この新型コロナウイルスの予想を超える長期化において、財政支出が非常に厳しくなったのは周知のとおりです。
今後は、今まで以上の様々な引き締めがされる事が予想されます。
新型コロナウイルスの影響で国の財政状況が厳しくなった様に見られていますが、実はこの財政状況の悪化は、消費増税から始まっているもので、歳出抑制の動きはさらに加速するのではないかと考えられます。
そのような中ですが、私たちの業界にとっても国民全体とっても「朗報」とも呼べるニュースが飛び込んできました。
それは、日本の製薬会社大手のエーザイと米バイオ医療品大手バイオジェンが共同開発した世界初のアルツハイマー病新薬である「アデュカヌマブ」が米で新薬として承認されたニュースです。
アルツハイマー病に関してはこれまで、症状を一時的に軽くする薬は存在していましたが、病気が進む仕組みに直接作用し、認知機能の悪化を遅らせることを狙う根本治療薬は今回初めてです。

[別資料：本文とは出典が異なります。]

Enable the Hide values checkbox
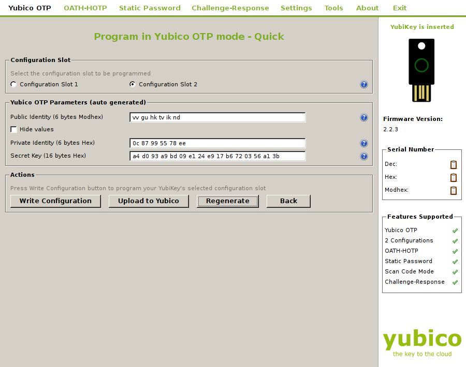Viewport: 466px width, 367px height. 14,129
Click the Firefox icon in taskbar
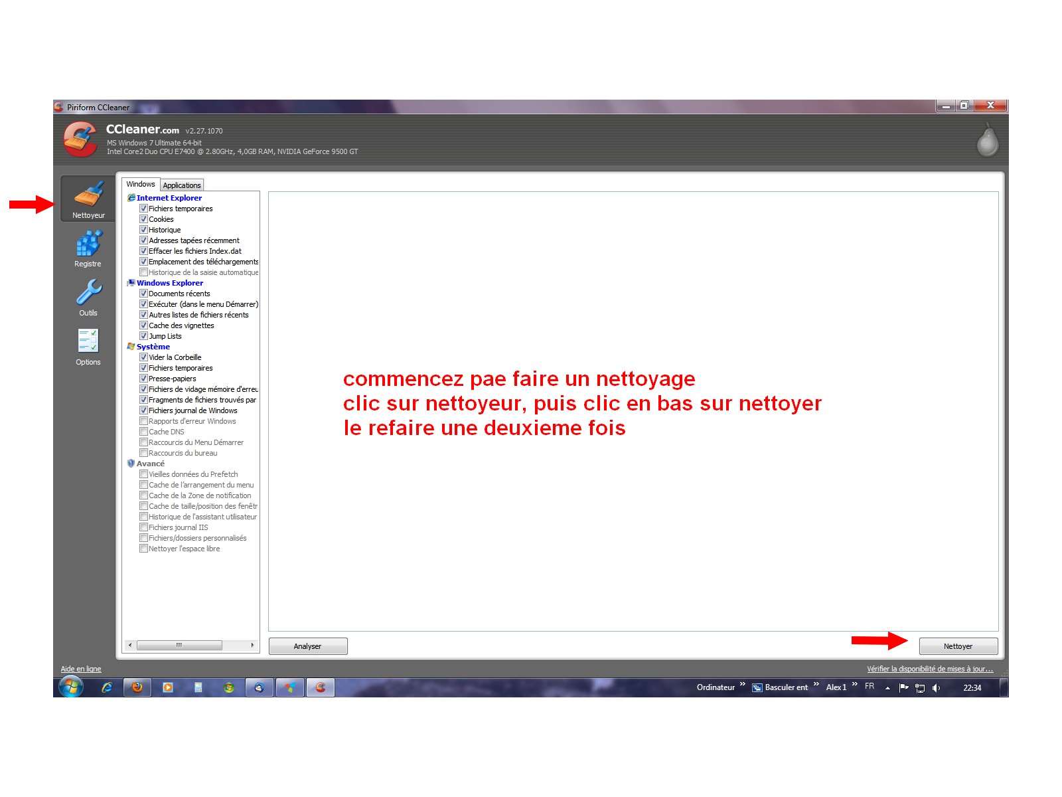Screen dimensions: 1062x797 (137, 687)
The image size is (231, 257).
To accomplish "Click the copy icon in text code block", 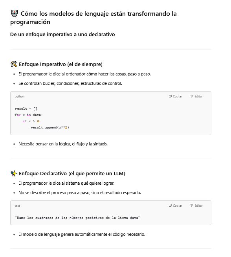I will tap(170, 206).
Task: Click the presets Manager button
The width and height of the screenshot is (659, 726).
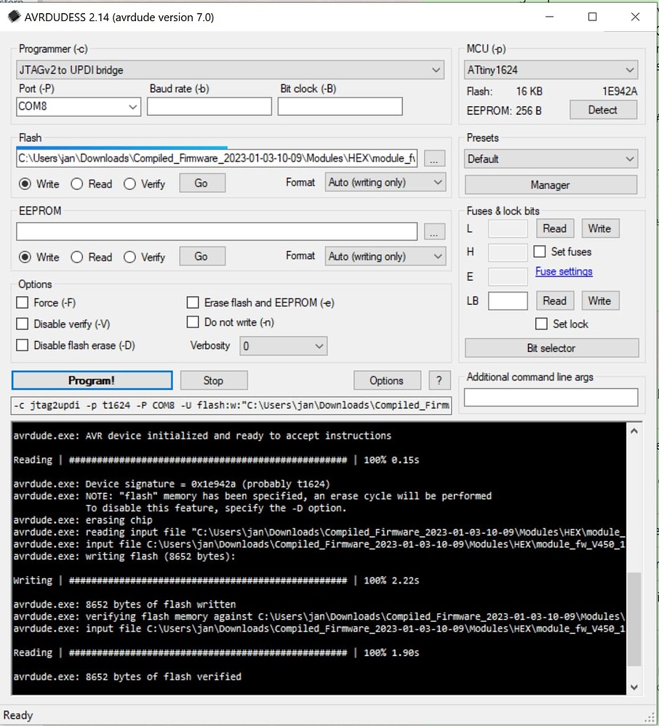Action: (x=550, y=185)
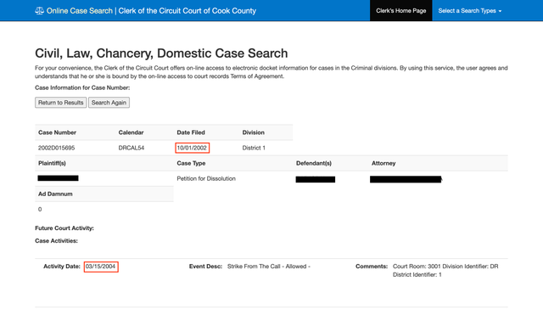This screenshot has height=309, width=543.
Task: Select the Petition for Dissolution case type
Action: [206, 178]
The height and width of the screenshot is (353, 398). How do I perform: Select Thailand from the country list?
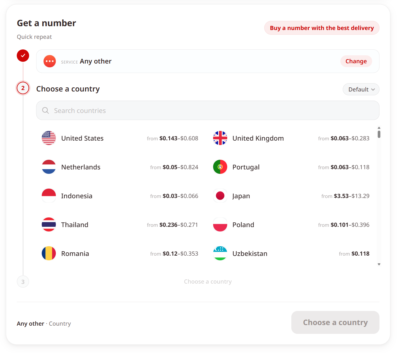(x=120, y=225)
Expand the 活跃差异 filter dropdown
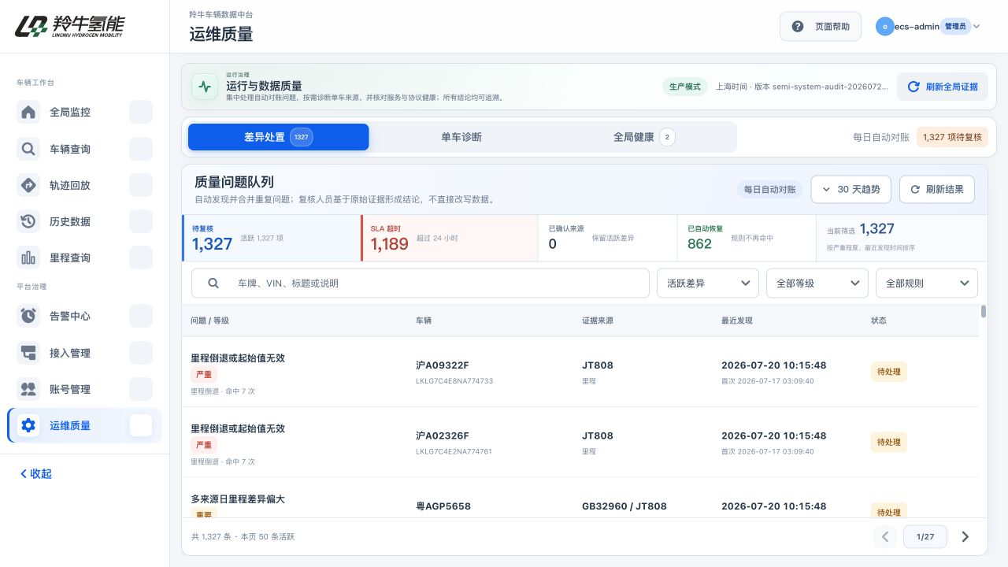1008x567 pixels. click(x=708, y=283)
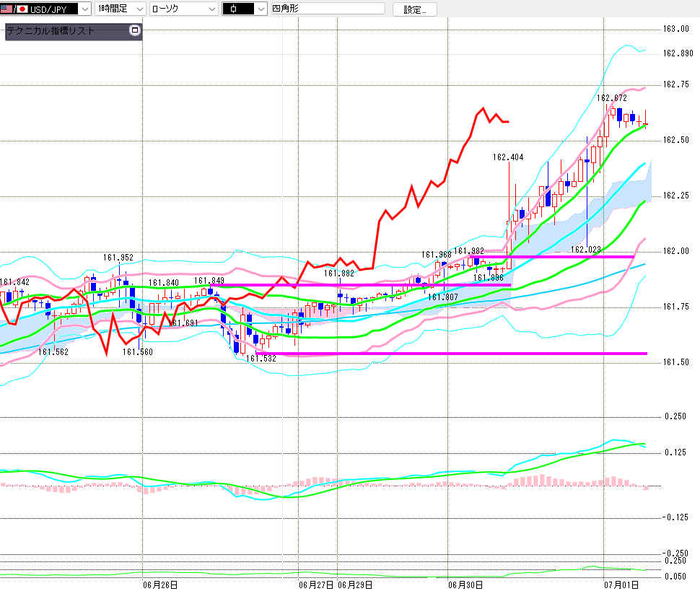Click the テクニカル指標リスト panel title
Viewport: 700px width, 591px height.
51,31
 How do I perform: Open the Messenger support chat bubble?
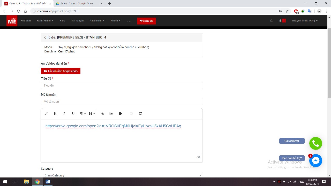pos(316,161)

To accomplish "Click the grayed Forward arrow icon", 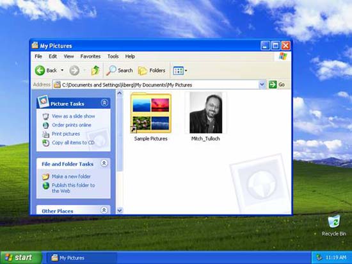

これは日本だけでなく、高齢化が進む世界各地の認知症対策に大きな期待と影響を与えそうです。
2020年、厚労省が認めている日本国内における65歳以上の認知症患者は、約600万人とも言われており、気たるべく2025年にはこの患者数は700万人まで膨らむと言われています。
また、そのなかでも、アルツハイマー型認知症は全体の67、6%、脳血管性(19、5%)、レビー型(4、3%)を抑え、認知症の約7割近くを占める割合になっていますから特に我が国にとって実用化が進めば、大変な朗報と言えるでしょう。
ただ、この承認の歓迎ムードの一方で、新薬として治療、処方にかかるコストが高額になることや、米国などではこの認知機能の抑える効果にはまだ懐疑的な見方もされています。
「引き続き臨床実験などで更に検証を重ねる必要がある、慎重に進めるべき」との意見もあります。
田村厚労大臣は「日本では、安全性、有効性を確信しているところで、まずはしっかりと審査を行い対応したい」と述べています。
国内のアルツハイマー型認知症の医療や介護にかかるコストは、家族による無償の介護を金額を換算した額を含めると、最大で年間12兆6000億円を超えるとの推計もされてますので、私たち介護、福祉業界としても政府の今後の対応と、この発表に大きな期待を寄せたいと思います。
「認知症の具体的な治療薬はない」
この通説を考えれば、本当に画期的であり素晴らしいニュースでしたが、私たち介護職としては、新薬の有無にかかわらず、薬には頼らずに高齢者や認知症患者の生活環境から改善し、予防するという、今まで通りの生活モデルやストレングスモデルを駆使して、支援アプローチをしていく事は変わりはありません。
今後、薬やテクノロジーなど、様々分野で物凄い速度で介護や福祉の世界は進歩していくでしょうが、私たちの本来の仕事である日常の「人と人との関わり」、「環境改善」は、高齢者や認知症患者にとって「有効な支援」であるということを再確認したいものです。